SONG TO THE SIREN- TIM BUCKLEY, A BELEZA LIBERTA

   O momento exato em que voce descobre a beleza. É uma epifania.
   Não conhecia Tim Buckley. Ou melhor, só de ouvir falar. Sabia que havia morrido e era o pai de Jeff Buckley. Mas após escrever sobre a versão de Ferry de Song To The Siren ( e de num lapso dizer ser ela de Nick Drake!!!! ), ouço a versão de Robert Plant, que é melhor que a de Ferry, a dos Cocteau Twins, de Sinead O"Connor, de David Gray....então vamos ouvir a original logo.
   Digito Tim Buckley e vem o video de 1968. Ele canta na TV, num episódio dos Monkees. Logo dos Monkees, meus amados de infância. Ouço a voz de Mickey Dolenz anunciando Tim.
   E o homem canta....e me embebeda em beleza. A voz dele é firme e é pura. Há nela uma qualidade de certeza e de destino. E a música é uma sereia. E penso....
   A melodia é meu barco onde eu navego na mistura de beleza e de horror. Sublime, a doce e amarga lembrança. E eis eu aqui, sim, eis eu aqui nesta canção. Momento em que descobrimos um novo homem. Nele que canta e em quem o escuta. Here I Am....Onde são os limites?
   Milagre. O envolvimento de meu corpo no canto das sereias. Todas elas foram sereias. Todas elas eu esperava. Here I Am....Até onde?
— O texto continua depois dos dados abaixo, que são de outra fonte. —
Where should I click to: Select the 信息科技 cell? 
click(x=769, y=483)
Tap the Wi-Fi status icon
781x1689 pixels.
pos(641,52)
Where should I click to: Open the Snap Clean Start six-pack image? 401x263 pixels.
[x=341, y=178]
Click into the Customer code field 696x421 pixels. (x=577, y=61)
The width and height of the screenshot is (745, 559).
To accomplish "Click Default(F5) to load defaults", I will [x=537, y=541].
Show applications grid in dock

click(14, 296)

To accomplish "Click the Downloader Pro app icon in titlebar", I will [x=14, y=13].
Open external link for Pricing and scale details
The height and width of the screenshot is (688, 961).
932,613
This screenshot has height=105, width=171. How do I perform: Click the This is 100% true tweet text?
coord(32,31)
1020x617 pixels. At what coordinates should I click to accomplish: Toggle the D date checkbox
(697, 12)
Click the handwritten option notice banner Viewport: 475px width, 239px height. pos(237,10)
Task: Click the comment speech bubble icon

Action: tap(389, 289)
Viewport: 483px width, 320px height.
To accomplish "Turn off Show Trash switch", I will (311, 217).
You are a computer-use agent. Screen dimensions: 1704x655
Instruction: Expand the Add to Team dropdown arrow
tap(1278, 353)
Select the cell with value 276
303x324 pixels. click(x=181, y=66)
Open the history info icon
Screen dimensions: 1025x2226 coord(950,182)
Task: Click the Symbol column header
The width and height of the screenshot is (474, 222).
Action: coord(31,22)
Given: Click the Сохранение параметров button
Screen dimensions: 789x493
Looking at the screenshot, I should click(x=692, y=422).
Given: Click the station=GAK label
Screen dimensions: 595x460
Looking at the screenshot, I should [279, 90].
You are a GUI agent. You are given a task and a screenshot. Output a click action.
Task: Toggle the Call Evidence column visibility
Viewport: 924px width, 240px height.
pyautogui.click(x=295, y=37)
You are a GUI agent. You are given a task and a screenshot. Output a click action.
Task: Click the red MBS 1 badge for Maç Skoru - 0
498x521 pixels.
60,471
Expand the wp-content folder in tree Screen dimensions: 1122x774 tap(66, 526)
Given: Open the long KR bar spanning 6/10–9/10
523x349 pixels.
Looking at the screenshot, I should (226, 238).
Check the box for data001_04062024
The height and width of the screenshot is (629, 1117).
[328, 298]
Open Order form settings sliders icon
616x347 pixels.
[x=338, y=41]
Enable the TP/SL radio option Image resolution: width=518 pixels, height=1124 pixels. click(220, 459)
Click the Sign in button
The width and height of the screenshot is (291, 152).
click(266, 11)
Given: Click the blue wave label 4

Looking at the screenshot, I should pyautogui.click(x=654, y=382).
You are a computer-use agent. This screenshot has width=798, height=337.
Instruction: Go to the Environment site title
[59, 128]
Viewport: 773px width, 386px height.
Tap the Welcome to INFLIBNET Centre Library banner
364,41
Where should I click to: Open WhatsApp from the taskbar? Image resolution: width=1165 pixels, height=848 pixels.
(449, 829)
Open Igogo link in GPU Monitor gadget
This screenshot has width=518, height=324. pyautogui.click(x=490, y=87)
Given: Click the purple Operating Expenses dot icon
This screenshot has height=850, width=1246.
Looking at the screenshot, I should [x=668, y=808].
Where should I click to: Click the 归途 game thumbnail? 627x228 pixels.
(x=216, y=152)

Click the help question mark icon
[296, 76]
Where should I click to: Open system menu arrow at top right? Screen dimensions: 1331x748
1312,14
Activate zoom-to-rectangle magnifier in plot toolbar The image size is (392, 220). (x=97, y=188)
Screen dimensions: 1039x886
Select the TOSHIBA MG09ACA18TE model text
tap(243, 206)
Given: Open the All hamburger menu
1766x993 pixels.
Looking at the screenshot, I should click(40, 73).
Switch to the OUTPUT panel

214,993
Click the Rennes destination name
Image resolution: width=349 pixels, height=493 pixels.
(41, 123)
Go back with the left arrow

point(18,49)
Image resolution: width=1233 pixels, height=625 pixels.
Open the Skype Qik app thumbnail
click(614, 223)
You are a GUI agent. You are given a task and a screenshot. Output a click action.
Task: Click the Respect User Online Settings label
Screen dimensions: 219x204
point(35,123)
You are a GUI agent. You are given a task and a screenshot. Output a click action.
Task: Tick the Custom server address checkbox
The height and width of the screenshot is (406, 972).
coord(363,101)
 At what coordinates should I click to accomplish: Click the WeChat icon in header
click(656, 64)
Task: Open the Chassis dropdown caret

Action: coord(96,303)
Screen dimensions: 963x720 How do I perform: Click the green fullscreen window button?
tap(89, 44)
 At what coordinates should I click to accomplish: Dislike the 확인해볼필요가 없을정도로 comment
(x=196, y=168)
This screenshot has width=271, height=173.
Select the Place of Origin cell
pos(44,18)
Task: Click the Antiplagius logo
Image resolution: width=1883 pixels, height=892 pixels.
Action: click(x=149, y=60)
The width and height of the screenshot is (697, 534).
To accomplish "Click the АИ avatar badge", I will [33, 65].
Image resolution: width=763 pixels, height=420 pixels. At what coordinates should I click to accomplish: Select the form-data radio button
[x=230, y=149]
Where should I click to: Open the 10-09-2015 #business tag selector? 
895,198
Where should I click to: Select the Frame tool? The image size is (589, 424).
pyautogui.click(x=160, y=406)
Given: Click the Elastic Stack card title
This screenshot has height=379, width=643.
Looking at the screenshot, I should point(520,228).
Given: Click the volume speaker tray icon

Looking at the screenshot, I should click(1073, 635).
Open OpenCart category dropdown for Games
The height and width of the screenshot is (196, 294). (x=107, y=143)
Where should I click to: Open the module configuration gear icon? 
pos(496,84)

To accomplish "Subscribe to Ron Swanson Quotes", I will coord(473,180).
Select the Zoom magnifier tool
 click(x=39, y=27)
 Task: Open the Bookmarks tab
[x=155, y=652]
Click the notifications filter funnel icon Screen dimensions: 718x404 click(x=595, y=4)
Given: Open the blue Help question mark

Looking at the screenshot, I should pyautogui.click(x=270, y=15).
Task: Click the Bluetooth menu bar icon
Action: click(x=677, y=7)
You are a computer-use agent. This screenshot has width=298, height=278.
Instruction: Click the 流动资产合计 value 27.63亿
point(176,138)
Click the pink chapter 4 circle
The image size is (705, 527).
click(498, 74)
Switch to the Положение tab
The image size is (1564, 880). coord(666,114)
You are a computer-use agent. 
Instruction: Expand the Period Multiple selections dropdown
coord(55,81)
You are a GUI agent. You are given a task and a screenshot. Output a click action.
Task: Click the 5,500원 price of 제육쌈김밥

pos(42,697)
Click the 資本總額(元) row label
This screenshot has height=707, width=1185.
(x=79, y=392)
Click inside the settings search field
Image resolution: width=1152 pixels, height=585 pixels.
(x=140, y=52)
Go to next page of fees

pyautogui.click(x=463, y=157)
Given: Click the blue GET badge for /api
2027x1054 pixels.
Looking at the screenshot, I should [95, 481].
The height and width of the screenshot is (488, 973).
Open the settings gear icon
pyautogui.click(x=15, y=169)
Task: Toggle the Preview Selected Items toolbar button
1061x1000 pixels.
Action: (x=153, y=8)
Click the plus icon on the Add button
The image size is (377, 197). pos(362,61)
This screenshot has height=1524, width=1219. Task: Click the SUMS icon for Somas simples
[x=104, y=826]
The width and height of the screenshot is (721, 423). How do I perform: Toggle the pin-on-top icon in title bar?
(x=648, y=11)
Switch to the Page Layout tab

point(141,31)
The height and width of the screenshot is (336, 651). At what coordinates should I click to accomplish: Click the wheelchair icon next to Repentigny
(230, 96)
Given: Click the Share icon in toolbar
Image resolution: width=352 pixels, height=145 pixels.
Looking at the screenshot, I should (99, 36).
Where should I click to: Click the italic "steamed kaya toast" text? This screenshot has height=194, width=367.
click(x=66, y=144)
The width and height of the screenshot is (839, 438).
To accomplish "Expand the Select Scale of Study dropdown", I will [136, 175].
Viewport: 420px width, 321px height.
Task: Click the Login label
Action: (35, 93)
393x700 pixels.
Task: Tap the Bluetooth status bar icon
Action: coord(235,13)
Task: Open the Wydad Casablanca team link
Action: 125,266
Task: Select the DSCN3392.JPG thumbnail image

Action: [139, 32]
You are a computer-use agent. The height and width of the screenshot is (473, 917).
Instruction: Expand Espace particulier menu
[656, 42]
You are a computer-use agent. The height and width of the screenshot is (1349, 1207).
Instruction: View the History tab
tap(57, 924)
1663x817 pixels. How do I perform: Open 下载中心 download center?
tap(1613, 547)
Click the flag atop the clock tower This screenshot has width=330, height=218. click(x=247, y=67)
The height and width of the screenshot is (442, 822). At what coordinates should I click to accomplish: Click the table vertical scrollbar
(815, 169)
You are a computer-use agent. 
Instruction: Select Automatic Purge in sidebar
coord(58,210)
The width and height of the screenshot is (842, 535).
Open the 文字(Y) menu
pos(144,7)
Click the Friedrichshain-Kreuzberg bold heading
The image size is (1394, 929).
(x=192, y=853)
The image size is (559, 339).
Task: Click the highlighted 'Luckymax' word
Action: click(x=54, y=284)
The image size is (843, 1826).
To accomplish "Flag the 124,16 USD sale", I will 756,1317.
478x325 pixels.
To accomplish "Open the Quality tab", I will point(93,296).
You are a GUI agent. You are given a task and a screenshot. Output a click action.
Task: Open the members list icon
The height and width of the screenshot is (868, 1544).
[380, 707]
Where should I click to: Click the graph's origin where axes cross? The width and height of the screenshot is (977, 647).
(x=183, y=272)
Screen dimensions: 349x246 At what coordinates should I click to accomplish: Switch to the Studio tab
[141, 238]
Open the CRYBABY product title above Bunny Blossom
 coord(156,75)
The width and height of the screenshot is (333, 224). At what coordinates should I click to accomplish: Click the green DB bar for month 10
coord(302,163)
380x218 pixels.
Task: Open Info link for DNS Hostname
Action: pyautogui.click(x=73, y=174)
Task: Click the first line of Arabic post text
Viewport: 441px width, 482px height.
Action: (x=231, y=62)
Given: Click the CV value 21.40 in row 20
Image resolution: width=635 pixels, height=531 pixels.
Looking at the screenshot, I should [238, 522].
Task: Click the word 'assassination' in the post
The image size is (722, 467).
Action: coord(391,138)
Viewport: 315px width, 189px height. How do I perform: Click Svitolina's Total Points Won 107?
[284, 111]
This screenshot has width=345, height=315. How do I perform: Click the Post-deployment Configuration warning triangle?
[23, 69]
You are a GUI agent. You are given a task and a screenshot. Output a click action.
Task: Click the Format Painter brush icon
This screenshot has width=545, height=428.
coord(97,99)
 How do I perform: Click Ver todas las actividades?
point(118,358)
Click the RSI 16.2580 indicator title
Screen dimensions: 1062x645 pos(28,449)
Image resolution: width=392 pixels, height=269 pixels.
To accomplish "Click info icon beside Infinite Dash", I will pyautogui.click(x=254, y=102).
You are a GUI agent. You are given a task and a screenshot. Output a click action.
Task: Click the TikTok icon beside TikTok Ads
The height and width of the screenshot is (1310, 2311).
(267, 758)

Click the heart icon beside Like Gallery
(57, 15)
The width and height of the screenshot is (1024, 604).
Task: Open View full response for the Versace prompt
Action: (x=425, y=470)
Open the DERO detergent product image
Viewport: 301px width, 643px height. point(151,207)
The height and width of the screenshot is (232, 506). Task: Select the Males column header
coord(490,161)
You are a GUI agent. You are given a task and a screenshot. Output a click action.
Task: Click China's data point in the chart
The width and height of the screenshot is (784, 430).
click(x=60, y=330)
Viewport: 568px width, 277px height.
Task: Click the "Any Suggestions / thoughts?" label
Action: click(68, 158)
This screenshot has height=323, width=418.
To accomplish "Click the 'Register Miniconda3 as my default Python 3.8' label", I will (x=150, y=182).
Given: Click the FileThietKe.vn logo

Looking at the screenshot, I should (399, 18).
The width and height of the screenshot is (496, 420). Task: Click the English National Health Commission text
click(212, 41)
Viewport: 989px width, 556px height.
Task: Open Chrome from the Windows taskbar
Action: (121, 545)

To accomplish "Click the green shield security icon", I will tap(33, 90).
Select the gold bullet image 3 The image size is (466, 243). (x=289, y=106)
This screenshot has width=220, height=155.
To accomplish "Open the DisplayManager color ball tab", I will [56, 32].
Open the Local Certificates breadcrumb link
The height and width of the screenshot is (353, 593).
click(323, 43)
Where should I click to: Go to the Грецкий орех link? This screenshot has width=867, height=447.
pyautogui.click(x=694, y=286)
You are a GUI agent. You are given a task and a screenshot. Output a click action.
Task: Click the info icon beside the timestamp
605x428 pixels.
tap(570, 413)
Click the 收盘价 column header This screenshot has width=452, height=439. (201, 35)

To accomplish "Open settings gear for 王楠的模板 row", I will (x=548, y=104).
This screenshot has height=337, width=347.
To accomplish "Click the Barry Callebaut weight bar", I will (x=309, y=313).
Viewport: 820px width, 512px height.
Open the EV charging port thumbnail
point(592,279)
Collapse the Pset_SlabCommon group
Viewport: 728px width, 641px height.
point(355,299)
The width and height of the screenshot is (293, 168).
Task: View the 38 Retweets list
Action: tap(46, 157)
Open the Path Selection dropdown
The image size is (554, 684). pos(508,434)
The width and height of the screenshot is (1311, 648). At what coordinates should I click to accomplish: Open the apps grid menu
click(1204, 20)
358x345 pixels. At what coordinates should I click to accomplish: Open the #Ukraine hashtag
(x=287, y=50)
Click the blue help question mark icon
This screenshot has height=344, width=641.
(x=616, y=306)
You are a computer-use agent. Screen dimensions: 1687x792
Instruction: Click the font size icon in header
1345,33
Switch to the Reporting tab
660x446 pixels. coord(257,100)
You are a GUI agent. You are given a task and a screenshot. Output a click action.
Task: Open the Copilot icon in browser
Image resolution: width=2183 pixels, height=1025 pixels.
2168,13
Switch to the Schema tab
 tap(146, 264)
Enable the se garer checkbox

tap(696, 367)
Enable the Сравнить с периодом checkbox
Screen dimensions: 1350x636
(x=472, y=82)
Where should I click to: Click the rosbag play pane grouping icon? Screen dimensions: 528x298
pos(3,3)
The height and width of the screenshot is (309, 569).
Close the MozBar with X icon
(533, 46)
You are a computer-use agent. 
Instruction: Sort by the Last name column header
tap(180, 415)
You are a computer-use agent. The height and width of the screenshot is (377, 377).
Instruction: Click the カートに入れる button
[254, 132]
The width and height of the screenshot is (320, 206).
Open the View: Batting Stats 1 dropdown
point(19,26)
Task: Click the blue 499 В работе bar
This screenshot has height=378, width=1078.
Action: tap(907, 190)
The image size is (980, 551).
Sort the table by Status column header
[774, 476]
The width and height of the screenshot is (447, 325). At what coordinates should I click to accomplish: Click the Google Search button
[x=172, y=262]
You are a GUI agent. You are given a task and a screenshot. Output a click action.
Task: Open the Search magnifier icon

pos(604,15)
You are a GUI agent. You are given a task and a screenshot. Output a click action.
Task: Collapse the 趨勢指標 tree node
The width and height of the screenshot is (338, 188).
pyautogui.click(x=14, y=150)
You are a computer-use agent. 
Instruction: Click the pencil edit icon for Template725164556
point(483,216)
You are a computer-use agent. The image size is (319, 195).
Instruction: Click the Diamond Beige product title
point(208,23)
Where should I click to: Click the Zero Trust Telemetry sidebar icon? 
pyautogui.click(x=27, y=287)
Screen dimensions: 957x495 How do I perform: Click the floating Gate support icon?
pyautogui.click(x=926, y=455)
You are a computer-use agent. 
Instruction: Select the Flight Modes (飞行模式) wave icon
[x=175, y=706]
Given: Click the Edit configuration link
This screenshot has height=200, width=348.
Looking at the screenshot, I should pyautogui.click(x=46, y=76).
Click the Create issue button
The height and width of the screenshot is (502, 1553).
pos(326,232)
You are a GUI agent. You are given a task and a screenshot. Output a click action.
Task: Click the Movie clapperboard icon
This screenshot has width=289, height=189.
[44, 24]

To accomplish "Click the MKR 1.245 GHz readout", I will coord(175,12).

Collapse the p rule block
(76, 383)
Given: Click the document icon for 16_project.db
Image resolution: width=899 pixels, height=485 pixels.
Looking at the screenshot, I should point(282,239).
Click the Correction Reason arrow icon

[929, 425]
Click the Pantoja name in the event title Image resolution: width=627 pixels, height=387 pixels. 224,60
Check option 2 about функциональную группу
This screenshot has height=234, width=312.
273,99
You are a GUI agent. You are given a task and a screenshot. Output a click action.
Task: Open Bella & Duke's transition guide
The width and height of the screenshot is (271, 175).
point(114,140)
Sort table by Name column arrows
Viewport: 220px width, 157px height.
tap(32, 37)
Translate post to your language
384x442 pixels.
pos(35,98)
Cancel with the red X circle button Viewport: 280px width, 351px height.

   É uma das mais belas canções. E beleza é animal caçado hoje. Têm ódio do que é belo. Por serem feios. Vomitam sujeira nos rios e depois trancam esses cadáveres em concreto. Ódio mortal do que é belo.
   Porque a beleza lembra aquilo que poderíamos ter sido. Aquilo que fomos um dia. Ou pior, o que nunca nos deixaram ser. Here I Am....Pra sempre?
   A beleza faz nosso sonho falar. Liberta. O animal que nos dá a liberdade.
   Tudo isso eu sinto nos 3 minutos de uma canção de Tim Buckley. O inefável.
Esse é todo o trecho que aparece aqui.